**ANWEISUNG**
Ersetze in den folgenden Einträgen vom Anfang bis einschließlich der Zeile mit "(x=86, y=298)" das Wort "checkbox" durch "check box" und gib genau diesen Teil wieder, ohne sonst etwas zu ändern.

**Einträge zum Auffinden von Wörtern und Elementen**
◇ ◇ ◇ ◇ ◇

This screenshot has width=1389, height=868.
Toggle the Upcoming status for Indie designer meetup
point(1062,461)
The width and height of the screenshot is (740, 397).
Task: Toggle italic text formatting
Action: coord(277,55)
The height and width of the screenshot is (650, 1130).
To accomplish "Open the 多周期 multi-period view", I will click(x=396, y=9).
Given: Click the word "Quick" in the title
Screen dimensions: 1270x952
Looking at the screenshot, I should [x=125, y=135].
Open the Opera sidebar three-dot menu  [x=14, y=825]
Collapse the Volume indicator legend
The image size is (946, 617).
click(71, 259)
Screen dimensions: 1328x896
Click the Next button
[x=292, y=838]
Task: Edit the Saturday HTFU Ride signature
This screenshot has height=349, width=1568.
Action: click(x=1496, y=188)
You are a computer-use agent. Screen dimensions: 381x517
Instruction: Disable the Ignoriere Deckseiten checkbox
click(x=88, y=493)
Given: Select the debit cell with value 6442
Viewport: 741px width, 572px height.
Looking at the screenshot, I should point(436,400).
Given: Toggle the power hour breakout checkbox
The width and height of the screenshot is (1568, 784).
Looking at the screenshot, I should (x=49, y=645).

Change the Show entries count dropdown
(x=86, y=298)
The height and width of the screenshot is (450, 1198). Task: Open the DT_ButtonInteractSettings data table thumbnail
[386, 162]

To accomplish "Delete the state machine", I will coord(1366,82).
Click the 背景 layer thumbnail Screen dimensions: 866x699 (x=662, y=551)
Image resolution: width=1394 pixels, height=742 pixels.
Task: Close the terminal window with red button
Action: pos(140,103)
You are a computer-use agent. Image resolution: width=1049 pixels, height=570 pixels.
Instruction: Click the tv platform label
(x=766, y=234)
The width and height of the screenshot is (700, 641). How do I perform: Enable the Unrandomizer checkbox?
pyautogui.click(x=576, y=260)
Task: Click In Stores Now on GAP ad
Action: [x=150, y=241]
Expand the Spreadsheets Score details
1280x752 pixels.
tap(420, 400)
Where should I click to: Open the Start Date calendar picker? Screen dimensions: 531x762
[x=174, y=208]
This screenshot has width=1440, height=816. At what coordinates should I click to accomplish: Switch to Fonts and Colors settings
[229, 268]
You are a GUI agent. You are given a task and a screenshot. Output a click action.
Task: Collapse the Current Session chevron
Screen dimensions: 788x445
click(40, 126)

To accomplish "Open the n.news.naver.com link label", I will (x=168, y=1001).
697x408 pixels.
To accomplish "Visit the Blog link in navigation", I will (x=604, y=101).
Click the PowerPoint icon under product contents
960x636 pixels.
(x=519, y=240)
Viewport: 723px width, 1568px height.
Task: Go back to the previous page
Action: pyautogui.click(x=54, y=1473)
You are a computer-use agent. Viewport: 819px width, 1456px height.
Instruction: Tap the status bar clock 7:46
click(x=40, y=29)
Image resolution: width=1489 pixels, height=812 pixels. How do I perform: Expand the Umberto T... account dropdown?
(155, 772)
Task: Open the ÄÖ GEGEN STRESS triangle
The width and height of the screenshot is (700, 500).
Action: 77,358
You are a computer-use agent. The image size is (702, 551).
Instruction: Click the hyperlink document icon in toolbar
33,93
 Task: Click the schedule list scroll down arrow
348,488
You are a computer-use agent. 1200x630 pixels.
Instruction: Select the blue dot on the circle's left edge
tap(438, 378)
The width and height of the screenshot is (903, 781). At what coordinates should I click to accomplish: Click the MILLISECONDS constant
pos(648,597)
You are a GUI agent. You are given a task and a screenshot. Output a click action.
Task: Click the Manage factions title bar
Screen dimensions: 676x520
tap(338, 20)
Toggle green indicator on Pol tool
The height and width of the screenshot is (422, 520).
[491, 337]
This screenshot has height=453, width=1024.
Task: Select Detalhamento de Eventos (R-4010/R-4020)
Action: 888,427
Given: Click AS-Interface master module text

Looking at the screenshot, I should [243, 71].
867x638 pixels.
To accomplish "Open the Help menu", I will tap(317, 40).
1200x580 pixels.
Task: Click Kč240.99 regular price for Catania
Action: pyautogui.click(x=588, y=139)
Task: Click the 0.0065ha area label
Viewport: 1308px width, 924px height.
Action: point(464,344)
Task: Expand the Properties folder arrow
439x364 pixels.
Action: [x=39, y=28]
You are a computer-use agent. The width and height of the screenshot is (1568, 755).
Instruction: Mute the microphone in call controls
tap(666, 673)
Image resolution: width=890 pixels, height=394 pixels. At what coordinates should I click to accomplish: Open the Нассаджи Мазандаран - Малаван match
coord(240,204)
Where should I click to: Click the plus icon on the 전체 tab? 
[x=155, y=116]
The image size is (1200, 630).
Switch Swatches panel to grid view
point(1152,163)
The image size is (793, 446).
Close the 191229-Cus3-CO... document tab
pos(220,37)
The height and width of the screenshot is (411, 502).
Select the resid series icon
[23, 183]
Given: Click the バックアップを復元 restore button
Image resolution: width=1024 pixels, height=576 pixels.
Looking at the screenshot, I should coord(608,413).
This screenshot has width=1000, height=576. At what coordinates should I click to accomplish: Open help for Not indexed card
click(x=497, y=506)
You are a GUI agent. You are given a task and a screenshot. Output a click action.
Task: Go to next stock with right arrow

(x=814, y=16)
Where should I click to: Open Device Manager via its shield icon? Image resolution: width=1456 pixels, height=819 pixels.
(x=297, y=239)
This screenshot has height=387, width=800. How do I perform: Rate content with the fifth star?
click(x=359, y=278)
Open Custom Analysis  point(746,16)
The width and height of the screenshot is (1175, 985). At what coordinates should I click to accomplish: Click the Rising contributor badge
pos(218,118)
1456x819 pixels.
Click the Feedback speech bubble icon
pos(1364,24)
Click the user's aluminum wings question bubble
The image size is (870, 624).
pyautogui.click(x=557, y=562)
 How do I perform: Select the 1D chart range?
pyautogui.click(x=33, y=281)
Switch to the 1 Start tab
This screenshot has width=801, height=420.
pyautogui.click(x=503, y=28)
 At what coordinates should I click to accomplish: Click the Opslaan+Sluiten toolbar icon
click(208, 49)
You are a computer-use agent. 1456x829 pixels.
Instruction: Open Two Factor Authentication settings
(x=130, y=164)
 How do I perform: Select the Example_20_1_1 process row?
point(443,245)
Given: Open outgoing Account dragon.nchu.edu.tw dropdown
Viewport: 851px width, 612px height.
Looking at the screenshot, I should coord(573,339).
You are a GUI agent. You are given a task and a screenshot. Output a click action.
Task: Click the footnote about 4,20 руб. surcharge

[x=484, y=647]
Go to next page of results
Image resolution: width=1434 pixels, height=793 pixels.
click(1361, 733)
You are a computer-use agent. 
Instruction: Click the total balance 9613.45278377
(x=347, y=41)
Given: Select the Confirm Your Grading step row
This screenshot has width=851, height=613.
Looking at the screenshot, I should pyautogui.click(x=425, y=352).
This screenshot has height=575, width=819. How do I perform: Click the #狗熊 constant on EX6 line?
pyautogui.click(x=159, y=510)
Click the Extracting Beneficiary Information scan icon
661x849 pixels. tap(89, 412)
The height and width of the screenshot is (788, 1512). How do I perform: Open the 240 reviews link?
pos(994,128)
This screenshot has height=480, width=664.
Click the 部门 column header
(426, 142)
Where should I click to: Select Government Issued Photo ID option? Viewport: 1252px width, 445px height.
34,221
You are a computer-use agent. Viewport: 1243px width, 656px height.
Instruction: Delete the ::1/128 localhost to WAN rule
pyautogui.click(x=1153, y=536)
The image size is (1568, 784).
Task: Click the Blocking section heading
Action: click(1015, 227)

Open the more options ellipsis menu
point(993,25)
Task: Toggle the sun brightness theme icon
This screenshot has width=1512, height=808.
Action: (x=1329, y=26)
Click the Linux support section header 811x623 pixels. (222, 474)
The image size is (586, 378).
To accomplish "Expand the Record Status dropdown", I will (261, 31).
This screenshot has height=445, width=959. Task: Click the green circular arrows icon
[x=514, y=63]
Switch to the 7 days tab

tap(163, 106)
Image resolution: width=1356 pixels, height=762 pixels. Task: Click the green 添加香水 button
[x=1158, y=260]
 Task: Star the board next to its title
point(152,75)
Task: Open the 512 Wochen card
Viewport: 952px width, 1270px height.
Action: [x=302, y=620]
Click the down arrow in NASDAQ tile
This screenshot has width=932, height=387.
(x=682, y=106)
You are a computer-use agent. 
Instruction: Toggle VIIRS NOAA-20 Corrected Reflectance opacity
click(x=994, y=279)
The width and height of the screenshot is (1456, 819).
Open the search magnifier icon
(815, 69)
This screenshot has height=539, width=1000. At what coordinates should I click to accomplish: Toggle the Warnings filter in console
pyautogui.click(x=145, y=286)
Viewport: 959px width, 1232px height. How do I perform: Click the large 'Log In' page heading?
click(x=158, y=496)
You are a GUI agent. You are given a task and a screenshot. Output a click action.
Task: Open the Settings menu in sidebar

◇ ◇ ◇ ◇ ◇

**SCHRIFTLICHE ANTWORT**
This screenshot has width=1389, height=868.
Toggle the Upcoming status for Indie designer meetup
point(1062,461)
The width and height of the screenshot is (740, 397).
Task: Toggle italic text formatting
Action: coord(277,55)
The height and width of the screenshot is (650, 1130).
To accomplish "Open the 多周期 multi-period view", I will click(x=396, y=9).
Given: Click the word "Quick" in the title
Screen dimensions: 1270x952
Looking at the screenshot, I should [x=125, y=135].
Open the Opera sidebar three-dot menu  [x=14, y=825]
Collapse the Volume indicator legend
The image size is (946, 617).
click(71, 259)
Screen dimensions: 1328x896
Click the Next button
[x=292, y=838]
Task: Edit the Saturday HTFU Ride signature
This screenshot has height=349, width=1568.
Action: click(x=1496, y=188)
You are a computer-use agent. Screen dimensions: 381x517
Instruction: Disable the Ignoriere Deckseiten check box
click(x=88, y=493)
Given: Select the debit cell with value 6442
Viewport: 741px width, 572px height.
Looking at the screenshot, I should point(436,400).
Given: Toggle the power hour breakout check box
The width and height of the screenshot is (1568, 784).
Looking at the screenshot, I should (x=49, y=645).

Change the Show entries count dropdown
(x=86, y=298)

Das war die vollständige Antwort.